Task requirements:
(1) In the article about the African Development Bank's project in Zimbabwe, in what year does the project's financing period end?
(2) Resume the article on the African Development Bank's Zimbabwe capacity building project, starting right after its final sentence.

THE African Development Bank (AfDB) has launched a $24 million capacity building project for public finance and economic management as Zimbabwe steps up efforts to tackle its $10,7 billion external debt.

Acting Business Editor

The AfDB, according to a statement released recently, would roll out the three-year project to assist treasury in effectively managing public finances.

Zimbabwe, which introduced multiple currencies in 2009, has been operating on a cash budget due to capital constraints triggered by a high country risk and low foreign direct investment.

“The project is aligned with the country’s Medium Term Plan (MTP) and the Zimbabwe Accelerated Arrears Clearance, Debt and Development Strategy (ZAADDS),” said the AfDB in a statement.

“The project will be financed with ADF resources to the tune of $24,2 million over a period of three years, ending 2015.

“The project’s overall development objective is to improve public finance and economic management to support the implementation of the MTP in restoring macroeconomic stability and promoting inclusive growth.

“The specific objectives are to strengthen the capacity of key institutions involved in public financial management, monitoring and evaluation, and private sector development.”

Excerpted records:
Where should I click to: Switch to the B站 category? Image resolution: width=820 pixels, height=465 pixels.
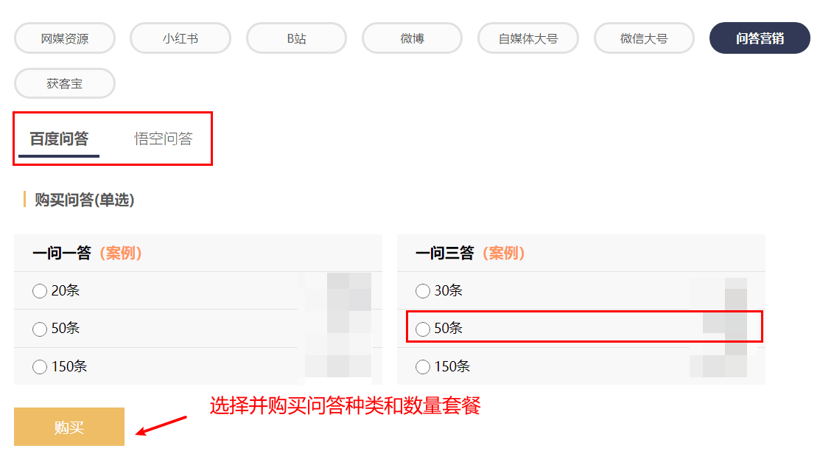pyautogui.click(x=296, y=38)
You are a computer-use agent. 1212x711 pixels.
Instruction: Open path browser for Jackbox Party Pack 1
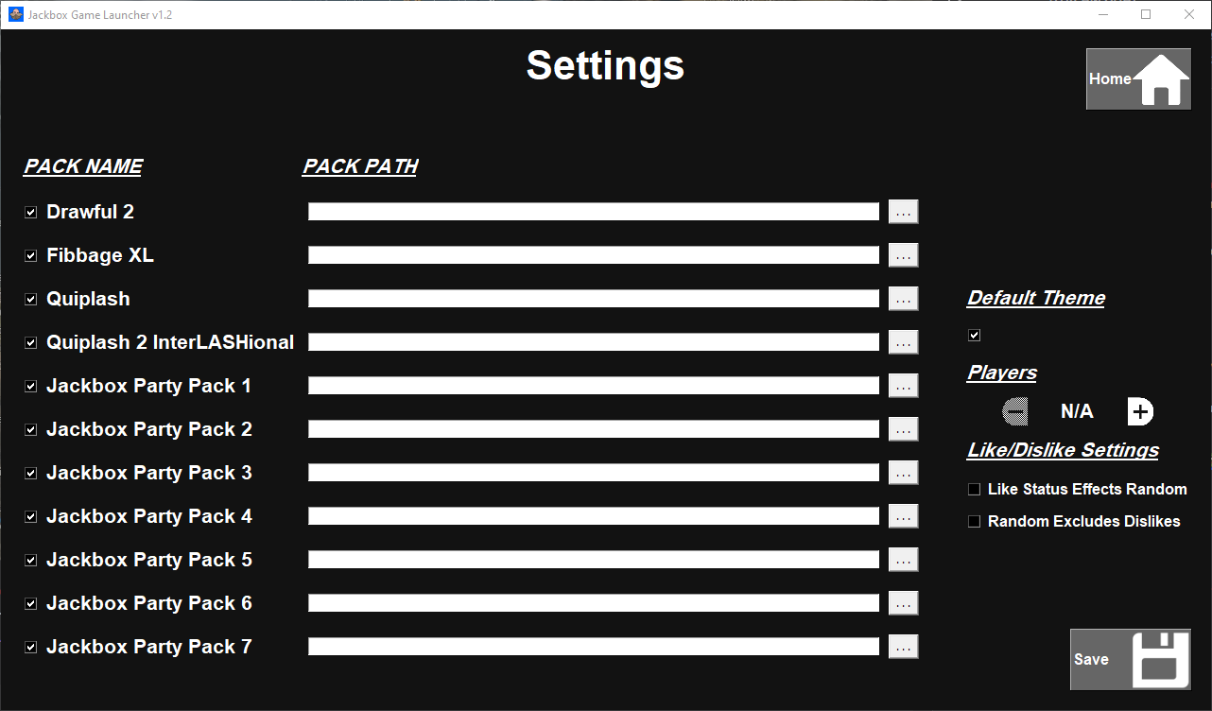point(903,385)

--

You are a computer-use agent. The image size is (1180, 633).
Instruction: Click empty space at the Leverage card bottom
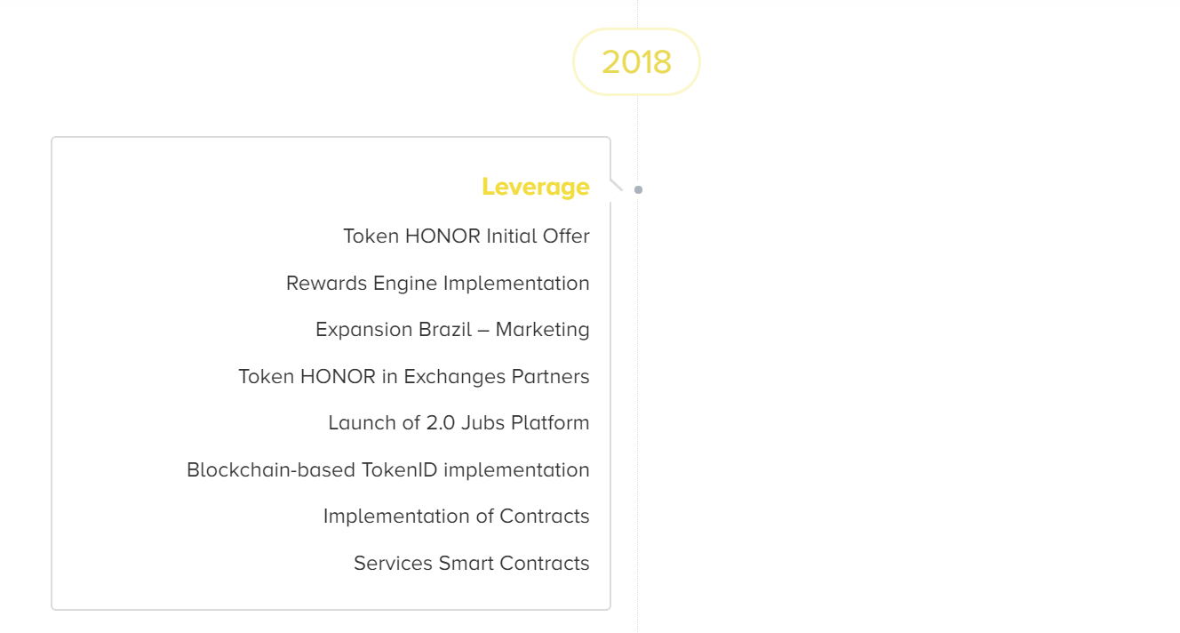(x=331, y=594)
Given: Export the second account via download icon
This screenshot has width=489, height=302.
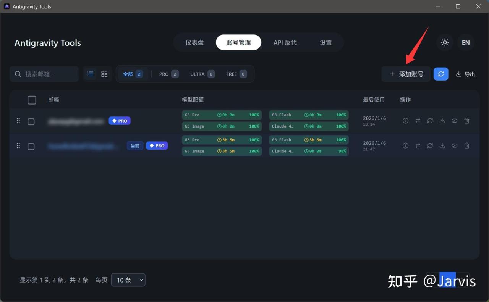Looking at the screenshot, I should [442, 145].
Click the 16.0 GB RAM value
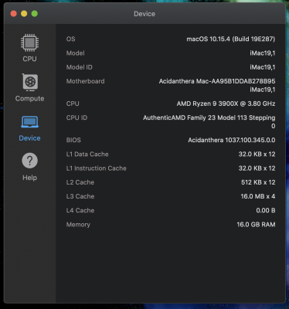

==

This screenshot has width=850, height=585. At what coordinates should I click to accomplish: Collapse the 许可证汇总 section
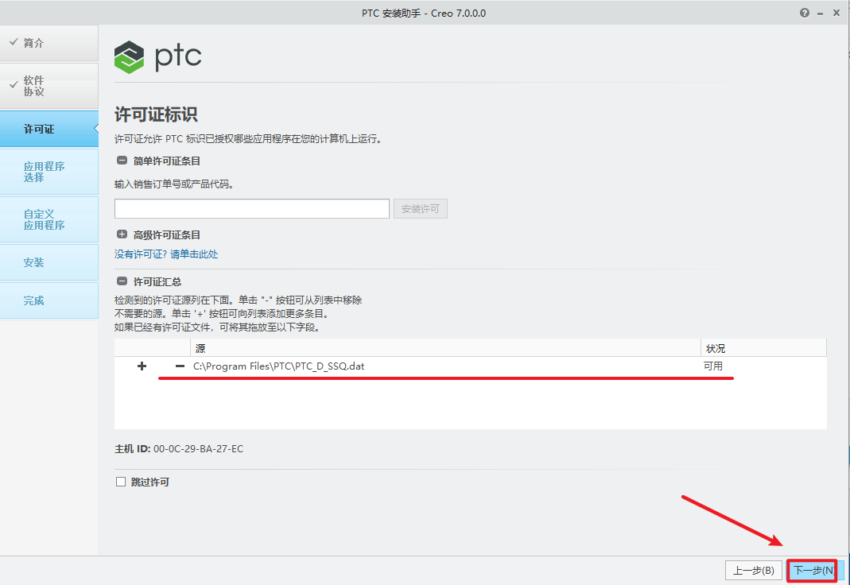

Task answers:
(1) 2015

(2)
Zimbabwe’s economy, according to Finance minister Tendai Biti, contracted by 3% during the first four months of of the year due to political uncertainty surrounding the July 31 elections.

Experts say government commitment to meeting the International Monetary Fund (IMF) staff monitored programme adopted last month is also critical in stimulating economic growth.

The staff-monitored programme is an informal agreement between the IMF and the host country, which allows the IMF to monitor the implementation of economic programmes of that same country.

Zimbabwe’s economy began a growth trajectory in 2009 when the country introduced the multicurrency system, becoming one of the fastest growing economies in the world. The economy took off at 5,4% in 2009, 9,6% in 2010, 10,6% in 2011 and 5,6% in 2012.

The inflation rate began at -7,7% in 2009, 2010 inflation was at 3%, 3,5% in 2011 and 2012 3,7%.